> [Task to complete]: Reproduce the data starting with the line containing "Task: Click the next-match" and continuing through the line containing "Looking at the screenshot, I should pos(31,376).", swapping "chevron" for "arrow" and leaving everything else unchanged.

================

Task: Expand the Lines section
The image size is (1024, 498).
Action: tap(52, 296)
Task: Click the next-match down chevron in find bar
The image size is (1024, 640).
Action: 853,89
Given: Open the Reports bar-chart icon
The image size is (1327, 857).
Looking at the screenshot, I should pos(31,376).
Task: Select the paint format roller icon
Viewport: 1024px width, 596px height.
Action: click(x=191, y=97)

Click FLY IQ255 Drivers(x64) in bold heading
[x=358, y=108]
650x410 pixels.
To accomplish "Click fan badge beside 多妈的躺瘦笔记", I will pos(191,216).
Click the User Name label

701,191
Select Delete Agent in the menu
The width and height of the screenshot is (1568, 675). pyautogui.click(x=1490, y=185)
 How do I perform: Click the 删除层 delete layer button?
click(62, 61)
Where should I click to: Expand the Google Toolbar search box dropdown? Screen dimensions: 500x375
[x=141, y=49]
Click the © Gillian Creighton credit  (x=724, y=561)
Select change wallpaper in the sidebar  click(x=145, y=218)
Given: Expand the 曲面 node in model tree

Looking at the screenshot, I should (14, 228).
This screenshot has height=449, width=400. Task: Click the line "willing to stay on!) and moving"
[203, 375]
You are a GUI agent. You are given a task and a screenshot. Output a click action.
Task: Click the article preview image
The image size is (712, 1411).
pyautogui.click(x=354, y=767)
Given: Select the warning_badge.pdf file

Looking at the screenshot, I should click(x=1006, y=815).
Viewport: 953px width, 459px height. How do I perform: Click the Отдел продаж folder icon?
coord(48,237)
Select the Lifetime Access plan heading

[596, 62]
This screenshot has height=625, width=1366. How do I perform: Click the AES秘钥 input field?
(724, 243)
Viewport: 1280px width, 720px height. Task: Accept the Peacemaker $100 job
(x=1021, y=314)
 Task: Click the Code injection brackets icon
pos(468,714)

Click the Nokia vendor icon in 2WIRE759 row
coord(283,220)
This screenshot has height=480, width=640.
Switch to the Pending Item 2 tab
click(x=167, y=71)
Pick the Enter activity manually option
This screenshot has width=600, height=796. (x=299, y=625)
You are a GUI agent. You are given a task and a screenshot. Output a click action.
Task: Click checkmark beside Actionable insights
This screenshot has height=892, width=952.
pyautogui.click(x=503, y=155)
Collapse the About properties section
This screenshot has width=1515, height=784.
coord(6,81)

================

> [Written response]:
Task: Click the next-match down arrow in find bar
The image size is (1024, 640).
Action: 853,89
Given: Open the Reports bar-chart icon
The image size is (1327, 857).
Looking at the screenshot, I should pos(31,376).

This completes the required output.